In San Francisco, Burgess opened a studio and began his career as a professional artist. For the next few decades, portrait commissions formed the bulk of his livelihood. He was especially noted for his skill in depicting ladies' gowns, which he would ask to borrow a few weeks before sittings in order to capture the decorative details. He also worked on photographic overpainting and retouching, a low-cost alternative to traditional portraits. Opportunities to display his work in San Francisco were few at first. In 1857, at the First Industrial Exhibition at the Mechanics' institute, he showed portraits, as well as three Honolulu views, the first to be shown in the country. The following year he exhibited watercolor landscapes. The 1864 exhibition showcased works from Puget Sound and the Yosemite Valley. In 1871, Burgess was one of the founding members of the San Francisco Art Association, and afterwards there were regular exhibitions and opportunities for patronage.
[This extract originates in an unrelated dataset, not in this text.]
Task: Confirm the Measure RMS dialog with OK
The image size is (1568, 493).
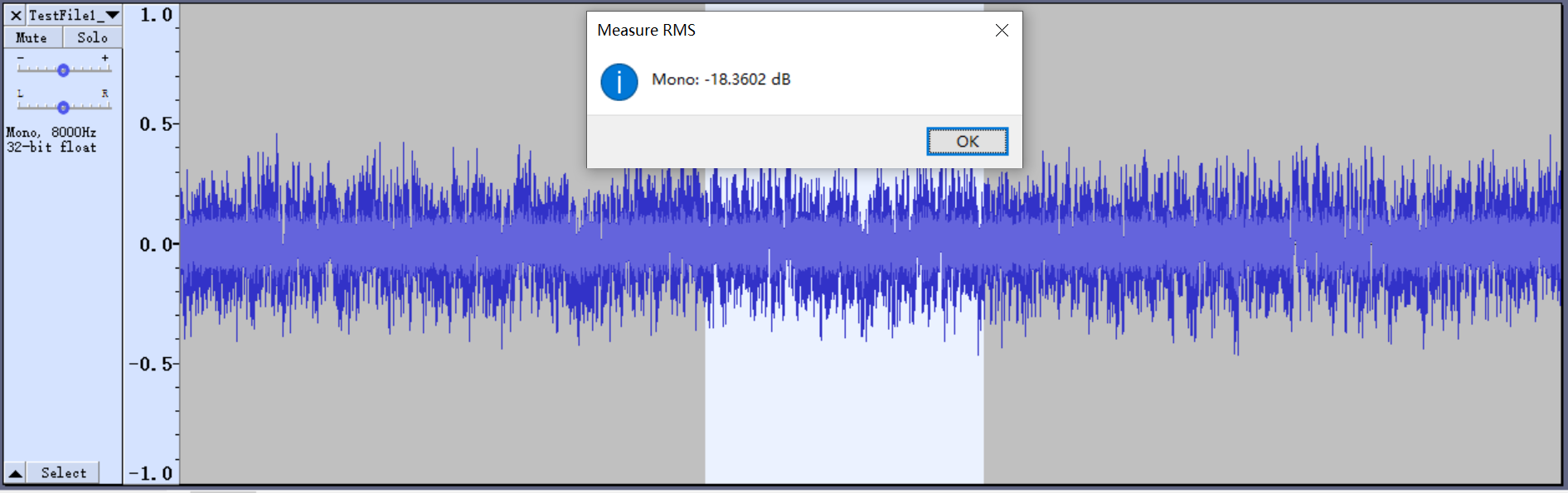Action: (967, 142)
On 18 July 1872, in London, Burgess married Emma Clint, daughter of the artist Alfred Clint. The couple had two daughters together.

In 1877, Burgess was commissioned to paint a full-length portrait of the mining baron James Clair Flood. While it is unknown if the painting still exists, Flood also commissioned View of San Francisco in 1850, for which Burgess received $650 and $100 for the frame. In 1882, Burgess began work on his magnum opus, the painting San Francisco in July, 1849. It measured a monumental five feet high by twelve feet long, and he spent four years in preparation. Burgess' main source was an 1849 watercolor triptych by William Birch McMurtrie. He also consulted sketches, daguerreotypes, and lithographs. In his quest for authenticity he obtained testimonials from two hundred pioneers. Prior to its completion in 1886, Burgess began a lengthy and unsuccessful search for a buyer, his asking price being ten thousand dollars. He didn't sign and copyright the work until 1891. The painting was exhibited at the 1892 California State Fair and the 1894 San Francisco Mid-Winter Fair. Burgess lost possession of the painting in 1897 when he effectively pawned it for two thousand dollars and was unable to redeem it. The work, which is now at the Oakland Museum of California, is the one for which he is best remembered today.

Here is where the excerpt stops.